When you hear about atomic clocks, it's accuracy is described by saying something like, " it neither gains or loses $x/y$th of a second in $z$ years." How is this error calculated? Does an error imply that we have a more regular physical phenomena with which to compare the atomic clock? Or does this error simply mean there are quantum phenomena that occur extremely rarely in the clock that might throw off its regularity every once and a while?
In an atomic clock, the reference is the D2 line of Cesium, i.e the energy difference between a ground state and an excited state. This is an absolute value up to the Heisenberg limit. So, if you had perfect conditions, you are only limited by Physics. What I mean is that there is a minimum uncertainty in being able to measure the energy difference between the ground state and the excited state.
However, to get to the Heisenberg limit, several technical errors have to be overcome. "Line broadening" (i.e energy measurement uncertainty) occurs due to many factors such as:
Laser issues: Phase noise, intensity noise, frequency drifts. For the most part, these can be controlled very precisely i.e to about ~10Hz/1THz. "Light shifts" can be controlled by lowering the intensity. Frequency shifts are compensated by "locking" the laser to the resonance line using active feedback. Optical feedback lowers the laser linewidth itself.
Magnetic Fields: This is one of the more nasty problems as you have to actively compensate for AC and DC fields. Since the setup involves a MOT (Magneto-Optical Trap), measurements are made after the trapping magnetic fields are turned off, so hysteresis or residual fields can perturb the system by the Zeeman effect. This problem has also been taken care of by the pioneers of the MOT system.

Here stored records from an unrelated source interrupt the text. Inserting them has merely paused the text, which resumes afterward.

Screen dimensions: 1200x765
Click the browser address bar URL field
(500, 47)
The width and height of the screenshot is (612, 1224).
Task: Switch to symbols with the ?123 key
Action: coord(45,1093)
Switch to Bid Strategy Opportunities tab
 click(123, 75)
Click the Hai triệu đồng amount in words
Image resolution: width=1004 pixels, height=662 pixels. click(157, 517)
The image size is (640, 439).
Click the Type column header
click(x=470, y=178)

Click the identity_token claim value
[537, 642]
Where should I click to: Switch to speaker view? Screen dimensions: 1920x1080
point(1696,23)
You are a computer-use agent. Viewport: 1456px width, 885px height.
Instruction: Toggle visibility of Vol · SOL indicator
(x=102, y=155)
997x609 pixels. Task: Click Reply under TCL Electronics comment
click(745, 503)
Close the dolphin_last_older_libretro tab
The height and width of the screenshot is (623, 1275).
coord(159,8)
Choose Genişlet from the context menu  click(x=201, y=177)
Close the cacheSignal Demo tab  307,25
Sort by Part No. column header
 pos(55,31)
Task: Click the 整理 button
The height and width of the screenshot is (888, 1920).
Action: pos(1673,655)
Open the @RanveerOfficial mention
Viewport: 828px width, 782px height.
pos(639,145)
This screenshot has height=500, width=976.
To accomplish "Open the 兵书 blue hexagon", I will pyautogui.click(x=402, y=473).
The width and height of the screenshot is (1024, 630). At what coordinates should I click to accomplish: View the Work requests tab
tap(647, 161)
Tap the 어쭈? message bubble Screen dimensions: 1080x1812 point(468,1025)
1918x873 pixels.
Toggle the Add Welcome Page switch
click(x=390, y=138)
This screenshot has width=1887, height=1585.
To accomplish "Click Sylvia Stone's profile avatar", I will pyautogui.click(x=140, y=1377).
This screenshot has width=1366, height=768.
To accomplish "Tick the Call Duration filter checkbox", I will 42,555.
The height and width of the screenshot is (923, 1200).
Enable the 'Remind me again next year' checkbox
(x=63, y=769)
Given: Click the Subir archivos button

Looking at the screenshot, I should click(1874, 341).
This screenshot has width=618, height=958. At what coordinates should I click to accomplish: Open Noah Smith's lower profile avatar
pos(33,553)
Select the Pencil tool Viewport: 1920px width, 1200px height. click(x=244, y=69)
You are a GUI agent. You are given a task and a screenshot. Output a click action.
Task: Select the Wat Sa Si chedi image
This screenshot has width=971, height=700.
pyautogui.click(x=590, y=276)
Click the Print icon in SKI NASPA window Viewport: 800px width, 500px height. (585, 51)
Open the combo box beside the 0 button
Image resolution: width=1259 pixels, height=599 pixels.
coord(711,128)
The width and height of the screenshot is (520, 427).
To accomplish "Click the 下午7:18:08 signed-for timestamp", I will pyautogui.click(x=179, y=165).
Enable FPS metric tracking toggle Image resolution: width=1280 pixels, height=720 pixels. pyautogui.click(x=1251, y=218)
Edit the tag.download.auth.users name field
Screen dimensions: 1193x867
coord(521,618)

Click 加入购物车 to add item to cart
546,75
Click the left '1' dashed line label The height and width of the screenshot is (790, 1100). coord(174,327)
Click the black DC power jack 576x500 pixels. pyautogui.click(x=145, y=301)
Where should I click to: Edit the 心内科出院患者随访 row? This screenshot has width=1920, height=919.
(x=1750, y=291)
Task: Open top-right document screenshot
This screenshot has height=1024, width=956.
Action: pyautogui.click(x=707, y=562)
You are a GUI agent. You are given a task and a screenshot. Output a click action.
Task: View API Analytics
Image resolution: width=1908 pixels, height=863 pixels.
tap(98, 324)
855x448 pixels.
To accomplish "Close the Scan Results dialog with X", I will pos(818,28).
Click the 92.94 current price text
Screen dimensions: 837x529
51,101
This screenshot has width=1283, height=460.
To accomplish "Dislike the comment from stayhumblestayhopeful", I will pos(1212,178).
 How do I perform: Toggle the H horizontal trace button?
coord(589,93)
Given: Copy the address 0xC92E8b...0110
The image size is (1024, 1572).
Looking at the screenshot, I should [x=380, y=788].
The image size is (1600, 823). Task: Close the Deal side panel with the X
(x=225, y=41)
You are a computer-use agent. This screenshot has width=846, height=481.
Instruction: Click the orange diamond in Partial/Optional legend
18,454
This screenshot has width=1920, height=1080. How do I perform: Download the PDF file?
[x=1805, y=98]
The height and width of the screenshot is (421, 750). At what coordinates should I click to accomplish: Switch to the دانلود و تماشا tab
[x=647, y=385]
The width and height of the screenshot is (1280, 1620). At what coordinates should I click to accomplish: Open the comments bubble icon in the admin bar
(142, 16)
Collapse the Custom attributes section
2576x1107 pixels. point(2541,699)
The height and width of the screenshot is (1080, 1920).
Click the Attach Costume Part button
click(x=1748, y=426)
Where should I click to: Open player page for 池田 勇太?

Apart from this, there are a ton of other things that have to be monitored. So yes, in essence, these errors are of a technical nature as opposed to some random occurrence.
The above is wrong; in a Cesium clock the transition is a microwave transition between the two hyperfine levels of the ground state.
The accuracy stems from the frequency stability. By comparing with other good clock, one can discern how stable the frequency stability is. The elapsed time is just the integral of the frequency, so the timing error can be calculated by multiplying by the fractional frequency stability. i.e. if the frequency stability was 1 part in 3.15 x 10^7, you would expect a timing error of up to 1 second in a year.
The limits to better microwave clocks stem from how well we can control perturbations that affect the atoms, such as magnetic and electric fields, collisions between the atoms, problems with the microwave fields not being uniform, etc.